-- EXERCISES TO COMPLETE --
(a) From the article on the Sudan referendum, list every date or year it mentions.
(b) Please render part of the records as a numbered list, starting with the line that contains "This screenshot has width=1270, height=952." and going on through the line that contains "coord(13,152)". Leave out blank lines.

==== TEXT SHOWN

Referendum for Sudan, Requiem for Africa

Alemayehu G. Mariam

Sudan’s Best and Worst of Times

It is the best of times in the Sudan. It is the worst of times in the Sudan. It is the happiest day in the Sudan. It is the saddest day in the Sudan. It is referendum for the Sudan. It is requiem for Africa.

South Sudan just finished voting in a referendum, part of a deal made in 2005 to end a civil war that dates back over one-half century. The Southern Sudan Referendum Commission (SSRC) says the final results will be announced on February 14; but no one really believes there will be one united Sudan by July 2011. By then, South Sudan will be Africa’s newest state.

In a recent speech at Khartoum University, Thabo Mbeki, former South African president and Chairperson of the African Union High-level Implementation Panel on Sudan, alluded to the causes of the current breakup of the Sudan: “As all of us know, a year ahead of your independence, in 1955, a rebellion broke out in Southern Sudan. The essential reason for the rebellion was that your compatriots in the South saw the impending independence as a threat to them, which they elected to oppose by resorting to the weapons of war.” There is a lot more to the South Sudanese “rebellion” than a delayed rendezvous with the legacy of British colonialism. In some ways it could be argued that the “imperfect” decolonization of the Sudan, which did not necessarily follow the boundaries of ethnic and linguistic group settlement, led to decades of conflict and civil wars and the current breakup.

Many of the problems leading to the referendum are also rooted in post-independence Sudanese history — irreconcilable religious differences, economic exploitation and discrimination. The central Sudanese government’s imposition of “Arabism” and “Islamism” (sharia law) on the South Sudanese and rampant discrimination against them are said to be a sustaining cause of the civil war. South Sudan is believed to hold much of the potential wealth of the Sudan including oil. Yet the majority of South Sudanese people languished in abject poverty for decades, while their northern compatriots benefitted disproportionately.

========
==== ENTRIES SUPPLIED

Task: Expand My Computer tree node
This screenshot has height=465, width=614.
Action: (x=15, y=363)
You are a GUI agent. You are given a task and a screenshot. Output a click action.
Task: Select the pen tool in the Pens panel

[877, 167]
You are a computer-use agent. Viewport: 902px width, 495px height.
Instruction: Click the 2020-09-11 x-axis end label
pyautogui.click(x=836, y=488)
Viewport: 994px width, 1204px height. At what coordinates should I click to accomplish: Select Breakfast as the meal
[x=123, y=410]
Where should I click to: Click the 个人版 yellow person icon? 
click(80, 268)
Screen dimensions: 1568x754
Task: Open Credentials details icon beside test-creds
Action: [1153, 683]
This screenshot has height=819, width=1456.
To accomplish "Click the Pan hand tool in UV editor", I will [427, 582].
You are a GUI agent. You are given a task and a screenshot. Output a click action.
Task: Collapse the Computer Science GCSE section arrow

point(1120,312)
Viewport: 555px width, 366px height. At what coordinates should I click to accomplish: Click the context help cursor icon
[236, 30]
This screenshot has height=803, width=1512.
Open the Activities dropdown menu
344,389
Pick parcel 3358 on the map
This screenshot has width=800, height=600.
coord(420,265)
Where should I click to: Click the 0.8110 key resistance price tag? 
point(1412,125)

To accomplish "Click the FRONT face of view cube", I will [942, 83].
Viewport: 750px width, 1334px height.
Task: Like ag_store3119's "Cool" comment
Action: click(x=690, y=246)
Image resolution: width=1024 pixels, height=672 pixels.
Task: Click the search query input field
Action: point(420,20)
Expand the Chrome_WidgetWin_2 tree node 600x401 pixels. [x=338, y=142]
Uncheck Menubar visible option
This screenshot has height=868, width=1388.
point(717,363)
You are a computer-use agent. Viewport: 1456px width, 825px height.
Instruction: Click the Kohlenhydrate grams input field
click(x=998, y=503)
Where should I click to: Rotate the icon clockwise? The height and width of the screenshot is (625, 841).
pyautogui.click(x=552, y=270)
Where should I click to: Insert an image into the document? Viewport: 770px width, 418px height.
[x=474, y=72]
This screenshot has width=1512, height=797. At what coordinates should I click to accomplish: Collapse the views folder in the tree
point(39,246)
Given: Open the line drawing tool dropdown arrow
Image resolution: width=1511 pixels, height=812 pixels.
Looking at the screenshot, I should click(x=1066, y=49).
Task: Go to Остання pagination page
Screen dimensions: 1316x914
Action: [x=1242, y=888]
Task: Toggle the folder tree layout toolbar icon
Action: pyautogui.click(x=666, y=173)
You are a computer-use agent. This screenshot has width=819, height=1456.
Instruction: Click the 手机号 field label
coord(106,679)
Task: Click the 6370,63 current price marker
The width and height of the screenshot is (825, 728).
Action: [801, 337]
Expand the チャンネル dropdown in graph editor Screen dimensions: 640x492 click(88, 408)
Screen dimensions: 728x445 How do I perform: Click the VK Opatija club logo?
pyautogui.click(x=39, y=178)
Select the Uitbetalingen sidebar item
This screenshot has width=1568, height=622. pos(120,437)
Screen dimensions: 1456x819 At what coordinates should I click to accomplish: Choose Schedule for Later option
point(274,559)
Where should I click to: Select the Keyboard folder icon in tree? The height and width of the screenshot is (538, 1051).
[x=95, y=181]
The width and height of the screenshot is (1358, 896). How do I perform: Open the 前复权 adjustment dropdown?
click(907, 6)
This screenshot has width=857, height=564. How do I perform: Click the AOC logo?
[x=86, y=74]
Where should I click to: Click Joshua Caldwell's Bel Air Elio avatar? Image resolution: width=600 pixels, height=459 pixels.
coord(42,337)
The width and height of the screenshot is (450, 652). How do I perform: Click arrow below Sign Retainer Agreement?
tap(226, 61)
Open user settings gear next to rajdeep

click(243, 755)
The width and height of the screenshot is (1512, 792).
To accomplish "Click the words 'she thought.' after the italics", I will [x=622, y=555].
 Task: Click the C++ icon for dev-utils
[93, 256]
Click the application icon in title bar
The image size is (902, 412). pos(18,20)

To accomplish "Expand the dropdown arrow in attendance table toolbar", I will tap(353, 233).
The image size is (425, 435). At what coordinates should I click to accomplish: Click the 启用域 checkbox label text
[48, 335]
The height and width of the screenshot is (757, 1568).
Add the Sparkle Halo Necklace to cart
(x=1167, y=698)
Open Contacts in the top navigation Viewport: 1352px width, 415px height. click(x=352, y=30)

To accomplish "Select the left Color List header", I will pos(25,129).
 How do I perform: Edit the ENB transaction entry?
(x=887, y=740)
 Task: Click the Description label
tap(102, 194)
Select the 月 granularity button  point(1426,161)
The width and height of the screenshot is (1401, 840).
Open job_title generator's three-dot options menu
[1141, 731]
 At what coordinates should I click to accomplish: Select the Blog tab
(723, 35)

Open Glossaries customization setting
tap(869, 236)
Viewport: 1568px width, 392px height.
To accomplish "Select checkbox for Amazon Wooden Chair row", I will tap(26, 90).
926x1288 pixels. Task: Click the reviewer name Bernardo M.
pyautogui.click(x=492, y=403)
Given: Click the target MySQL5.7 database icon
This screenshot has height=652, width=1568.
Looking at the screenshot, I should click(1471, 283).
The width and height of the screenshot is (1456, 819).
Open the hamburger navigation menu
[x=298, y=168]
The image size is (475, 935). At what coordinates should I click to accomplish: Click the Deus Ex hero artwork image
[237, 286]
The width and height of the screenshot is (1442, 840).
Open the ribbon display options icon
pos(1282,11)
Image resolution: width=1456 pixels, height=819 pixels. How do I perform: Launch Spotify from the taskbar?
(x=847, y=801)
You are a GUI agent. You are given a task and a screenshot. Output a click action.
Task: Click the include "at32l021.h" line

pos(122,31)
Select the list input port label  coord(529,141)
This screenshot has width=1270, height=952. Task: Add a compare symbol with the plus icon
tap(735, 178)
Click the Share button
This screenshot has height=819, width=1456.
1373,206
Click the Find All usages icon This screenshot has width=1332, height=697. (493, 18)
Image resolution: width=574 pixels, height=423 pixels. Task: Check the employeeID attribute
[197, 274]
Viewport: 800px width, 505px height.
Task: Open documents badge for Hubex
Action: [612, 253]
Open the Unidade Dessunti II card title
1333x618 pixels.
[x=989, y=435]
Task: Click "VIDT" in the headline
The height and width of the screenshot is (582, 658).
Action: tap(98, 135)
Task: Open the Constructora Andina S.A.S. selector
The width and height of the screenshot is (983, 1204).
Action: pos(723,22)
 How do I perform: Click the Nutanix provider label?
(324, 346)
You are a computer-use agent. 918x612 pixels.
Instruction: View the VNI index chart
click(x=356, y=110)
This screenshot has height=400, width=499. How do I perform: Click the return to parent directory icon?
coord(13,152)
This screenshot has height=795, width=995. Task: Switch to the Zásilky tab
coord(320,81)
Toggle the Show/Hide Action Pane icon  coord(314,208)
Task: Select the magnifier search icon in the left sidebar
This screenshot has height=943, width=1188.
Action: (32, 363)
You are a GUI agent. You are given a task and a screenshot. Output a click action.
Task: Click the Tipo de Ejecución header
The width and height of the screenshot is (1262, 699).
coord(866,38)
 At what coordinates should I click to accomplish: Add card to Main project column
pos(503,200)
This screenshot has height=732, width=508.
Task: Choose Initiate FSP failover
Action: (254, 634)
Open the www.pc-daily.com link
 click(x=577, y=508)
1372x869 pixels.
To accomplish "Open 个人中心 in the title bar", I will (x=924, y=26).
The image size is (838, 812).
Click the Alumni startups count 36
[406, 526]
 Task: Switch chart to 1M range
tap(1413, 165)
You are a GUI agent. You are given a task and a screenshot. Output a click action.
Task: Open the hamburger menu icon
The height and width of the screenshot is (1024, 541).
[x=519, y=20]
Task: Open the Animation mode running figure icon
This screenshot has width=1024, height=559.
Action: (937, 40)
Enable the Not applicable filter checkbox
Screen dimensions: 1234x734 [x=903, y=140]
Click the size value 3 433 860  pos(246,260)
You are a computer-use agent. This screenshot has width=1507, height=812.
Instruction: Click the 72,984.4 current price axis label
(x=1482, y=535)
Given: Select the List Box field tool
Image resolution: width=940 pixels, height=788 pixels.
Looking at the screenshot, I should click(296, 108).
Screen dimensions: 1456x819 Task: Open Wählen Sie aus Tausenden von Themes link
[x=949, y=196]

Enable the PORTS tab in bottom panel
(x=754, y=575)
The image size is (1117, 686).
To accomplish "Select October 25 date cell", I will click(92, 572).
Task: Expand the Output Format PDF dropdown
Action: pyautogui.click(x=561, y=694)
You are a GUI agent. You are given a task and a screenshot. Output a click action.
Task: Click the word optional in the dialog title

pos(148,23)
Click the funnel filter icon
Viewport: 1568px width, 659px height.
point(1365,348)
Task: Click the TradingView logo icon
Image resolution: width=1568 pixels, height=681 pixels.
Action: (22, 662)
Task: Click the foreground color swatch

========

-- ANSWERS BY TASK --
(a)
2005
February 14
July 2011
1955

(b)
1. This screenshot has width=1270, height=952. Task: Add a compare symbol with the plus icon
2. tap(735, 178)
3. Click the Share button
4. This screenshot has height=819, width=1456.
5. 1373,206
6. Click the Find All usages icon This screenshot has width=1332, height=697. (493, 18)
7. Image resolution: width=574 pixels, height=423 pixels. Task: Check the employeeID attribute
8. [197, 274]
9. Viewport: 800px width, 505px height.
10. Task: Open documents badge for Hubex
11. Action: [612, 253]
12. Open the Unidade Dessunti II card title
13. 1333x618 pixels.
14. [x=989, y=435]
15. Task: Click "VIDT" in the headline
16. The height and width of the screenshot is (582, 658).
17. Action: tap(98, 135)
18. Task: Open the Constructora Andina S.A.S. selector
19. The width and height of the screenshot is (983, 1204).
20. Action: pos(723,22)
21.  How do I perform: Click the Nutanix provider label?
22. (324, 346)
23. You are a computer-use agent. 918x612 pixels.
24. Instruction: View the VNI index chart
25. click(x=356, y=110)
26. This screenshot has height=400, width=499. How do I perform: Click the return to parent directory icon?
27. coord(13,152)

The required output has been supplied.